15 Killed in a Car bomb targeting the police in Saddam Hussein’s home town

15 Killed in a Car bomb targeting the police in Saddam Hussein’s home town

15 people had been killed in a car bomb that exploded inside the headquarters of police in Tikrit city of Iraq. Police and witnesses say 20 cars were set ablaze after the massive blast and at least harred bodies could be scene in the street. A police lieutenant says the bomber drove a vehicle into a parking lot inside the police building and detonated it. Tikrit, located 80 miles north of the Iraqi capital, is former dictator Saddam Hussein’s hometown.

“It was a suicide car bomb. A man claiming to be police showed up at the entrance and was allowed into the compound.
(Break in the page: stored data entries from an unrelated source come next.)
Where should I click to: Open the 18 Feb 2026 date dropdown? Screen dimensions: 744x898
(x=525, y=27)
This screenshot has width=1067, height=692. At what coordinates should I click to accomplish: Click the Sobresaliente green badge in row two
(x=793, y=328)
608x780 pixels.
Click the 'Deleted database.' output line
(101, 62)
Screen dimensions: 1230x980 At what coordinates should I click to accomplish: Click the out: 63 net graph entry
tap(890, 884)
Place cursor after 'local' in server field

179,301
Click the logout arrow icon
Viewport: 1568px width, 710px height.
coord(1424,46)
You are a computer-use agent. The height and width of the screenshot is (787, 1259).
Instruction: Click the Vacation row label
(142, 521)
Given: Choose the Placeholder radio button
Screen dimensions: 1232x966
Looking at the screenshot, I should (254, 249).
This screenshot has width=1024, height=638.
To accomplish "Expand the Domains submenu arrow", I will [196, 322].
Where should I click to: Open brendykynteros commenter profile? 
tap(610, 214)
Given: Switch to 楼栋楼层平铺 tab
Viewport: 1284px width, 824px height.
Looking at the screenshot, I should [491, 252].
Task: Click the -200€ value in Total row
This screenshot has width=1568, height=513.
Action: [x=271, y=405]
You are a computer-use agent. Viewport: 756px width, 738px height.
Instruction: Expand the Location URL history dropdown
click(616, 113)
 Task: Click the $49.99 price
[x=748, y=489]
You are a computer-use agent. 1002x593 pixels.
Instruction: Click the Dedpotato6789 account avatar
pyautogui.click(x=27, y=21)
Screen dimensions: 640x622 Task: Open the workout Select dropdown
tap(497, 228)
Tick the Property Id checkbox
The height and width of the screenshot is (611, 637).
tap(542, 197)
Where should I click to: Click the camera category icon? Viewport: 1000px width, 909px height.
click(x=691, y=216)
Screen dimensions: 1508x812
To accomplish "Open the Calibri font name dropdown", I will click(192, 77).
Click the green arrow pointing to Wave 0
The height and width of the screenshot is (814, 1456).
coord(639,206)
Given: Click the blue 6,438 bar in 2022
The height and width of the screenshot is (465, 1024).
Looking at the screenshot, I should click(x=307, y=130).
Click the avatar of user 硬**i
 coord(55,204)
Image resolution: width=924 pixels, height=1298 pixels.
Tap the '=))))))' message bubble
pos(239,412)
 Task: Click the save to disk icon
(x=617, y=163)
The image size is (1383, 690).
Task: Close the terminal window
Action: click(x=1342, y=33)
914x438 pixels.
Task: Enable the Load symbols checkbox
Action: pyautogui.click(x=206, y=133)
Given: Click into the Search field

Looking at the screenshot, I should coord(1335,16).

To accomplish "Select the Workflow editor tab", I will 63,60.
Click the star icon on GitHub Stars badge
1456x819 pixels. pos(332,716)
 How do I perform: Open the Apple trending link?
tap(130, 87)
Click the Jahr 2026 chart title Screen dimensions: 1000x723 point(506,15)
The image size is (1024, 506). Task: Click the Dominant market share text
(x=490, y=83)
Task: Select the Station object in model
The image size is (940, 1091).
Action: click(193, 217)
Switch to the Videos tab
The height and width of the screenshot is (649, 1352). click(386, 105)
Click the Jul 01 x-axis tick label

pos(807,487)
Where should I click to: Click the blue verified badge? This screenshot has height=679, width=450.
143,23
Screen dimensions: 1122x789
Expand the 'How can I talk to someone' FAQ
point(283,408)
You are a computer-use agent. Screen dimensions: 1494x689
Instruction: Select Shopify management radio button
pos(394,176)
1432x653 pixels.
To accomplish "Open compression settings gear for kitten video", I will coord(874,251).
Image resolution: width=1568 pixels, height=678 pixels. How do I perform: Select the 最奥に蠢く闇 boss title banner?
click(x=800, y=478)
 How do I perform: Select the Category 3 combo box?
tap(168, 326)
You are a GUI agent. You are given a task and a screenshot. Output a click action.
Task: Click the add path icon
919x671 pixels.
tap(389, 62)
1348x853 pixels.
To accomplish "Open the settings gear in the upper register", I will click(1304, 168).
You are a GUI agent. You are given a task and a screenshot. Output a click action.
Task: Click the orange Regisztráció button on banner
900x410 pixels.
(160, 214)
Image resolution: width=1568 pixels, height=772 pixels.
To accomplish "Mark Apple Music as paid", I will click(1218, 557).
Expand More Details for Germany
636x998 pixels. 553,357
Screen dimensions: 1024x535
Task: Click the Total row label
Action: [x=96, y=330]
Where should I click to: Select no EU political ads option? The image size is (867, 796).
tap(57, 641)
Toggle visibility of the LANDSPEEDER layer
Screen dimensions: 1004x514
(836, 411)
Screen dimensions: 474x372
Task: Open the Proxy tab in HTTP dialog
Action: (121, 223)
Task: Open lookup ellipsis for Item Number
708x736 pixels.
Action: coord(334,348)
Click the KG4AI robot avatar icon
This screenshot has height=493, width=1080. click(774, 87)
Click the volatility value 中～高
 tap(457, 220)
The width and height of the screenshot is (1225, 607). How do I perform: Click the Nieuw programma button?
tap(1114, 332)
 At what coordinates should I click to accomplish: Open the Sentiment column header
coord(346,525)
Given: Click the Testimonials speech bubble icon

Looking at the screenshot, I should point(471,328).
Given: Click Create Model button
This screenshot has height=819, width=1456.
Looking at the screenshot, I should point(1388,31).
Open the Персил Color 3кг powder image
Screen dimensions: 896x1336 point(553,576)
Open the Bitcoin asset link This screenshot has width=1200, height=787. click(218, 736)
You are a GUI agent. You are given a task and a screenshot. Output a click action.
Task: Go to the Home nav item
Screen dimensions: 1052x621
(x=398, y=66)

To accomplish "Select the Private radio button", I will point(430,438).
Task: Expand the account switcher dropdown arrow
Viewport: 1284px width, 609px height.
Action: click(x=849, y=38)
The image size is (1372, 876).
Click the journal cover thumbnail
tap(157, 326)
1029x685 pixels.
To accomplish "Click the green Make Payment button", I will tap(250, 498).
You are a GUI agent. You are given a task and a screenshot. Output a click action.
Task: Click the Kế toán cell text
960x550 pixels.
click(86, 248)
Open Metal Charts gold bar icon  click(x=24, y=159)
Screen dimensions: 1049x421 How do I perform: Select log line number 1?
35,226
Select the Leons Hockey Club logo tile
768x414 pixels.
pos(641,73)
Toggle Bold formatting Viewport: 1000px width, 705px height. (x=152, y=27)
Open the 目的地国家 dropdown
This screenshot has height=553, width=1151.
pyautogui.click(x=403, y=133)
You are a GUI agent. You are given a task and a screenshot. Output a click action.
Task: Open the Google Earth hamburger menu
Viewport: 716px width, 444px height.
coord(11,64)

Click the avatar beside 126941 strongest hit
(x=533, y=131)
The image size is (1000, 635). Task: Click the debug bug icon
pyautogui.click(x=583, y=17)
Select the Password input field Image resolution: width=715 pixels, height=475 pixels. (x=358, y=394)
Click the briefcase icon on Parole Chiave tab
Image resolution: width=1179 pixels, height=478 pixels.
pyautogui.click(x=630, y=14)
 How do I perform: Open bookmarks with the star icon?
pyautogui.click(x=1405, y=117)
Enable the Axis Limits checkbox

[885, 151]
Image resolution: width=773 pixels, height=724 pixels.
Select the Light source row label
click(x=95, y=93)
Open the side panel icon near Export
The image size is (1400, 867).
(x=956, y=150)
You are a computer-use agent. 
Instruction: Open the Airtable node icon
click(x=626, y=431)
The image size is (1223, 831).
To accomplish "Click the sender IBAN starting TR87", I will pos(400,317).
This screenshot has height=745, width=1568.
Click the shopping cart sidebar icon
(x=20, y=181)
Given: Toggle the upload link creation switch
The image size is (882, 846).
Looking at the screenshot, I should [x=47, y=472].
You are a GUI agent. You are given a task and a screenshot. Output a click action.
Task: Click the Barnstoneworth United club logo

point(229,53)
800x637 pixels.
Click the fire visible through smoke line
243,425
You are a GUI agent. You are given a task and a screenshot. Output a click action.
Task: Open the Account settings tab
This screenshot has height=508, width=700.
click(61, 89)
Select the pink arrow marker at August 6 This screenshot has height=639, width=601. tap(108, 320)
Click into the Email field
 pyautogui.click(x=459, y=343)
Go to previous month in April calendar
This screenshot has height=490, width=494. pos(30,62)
Then he detonated,” a police officer said. “We have 10 dead and 22 wounded,” he said, adding that the blast occurred around 9.30am local time. “Eight cars are in flames and the building is severely damaged.”

Police captain Husam Musseyif said the toll was high as police were going through a shift rotation at the time, and a large part of the force was in the police compound. The Associated Press quoted witnesses as saying that more than a dozen cars were set ablaze and charred bodies could be seen in the street. Police in Tikrit said the bomber drove his car into the parking lot of the police station and then blew it up. (more…)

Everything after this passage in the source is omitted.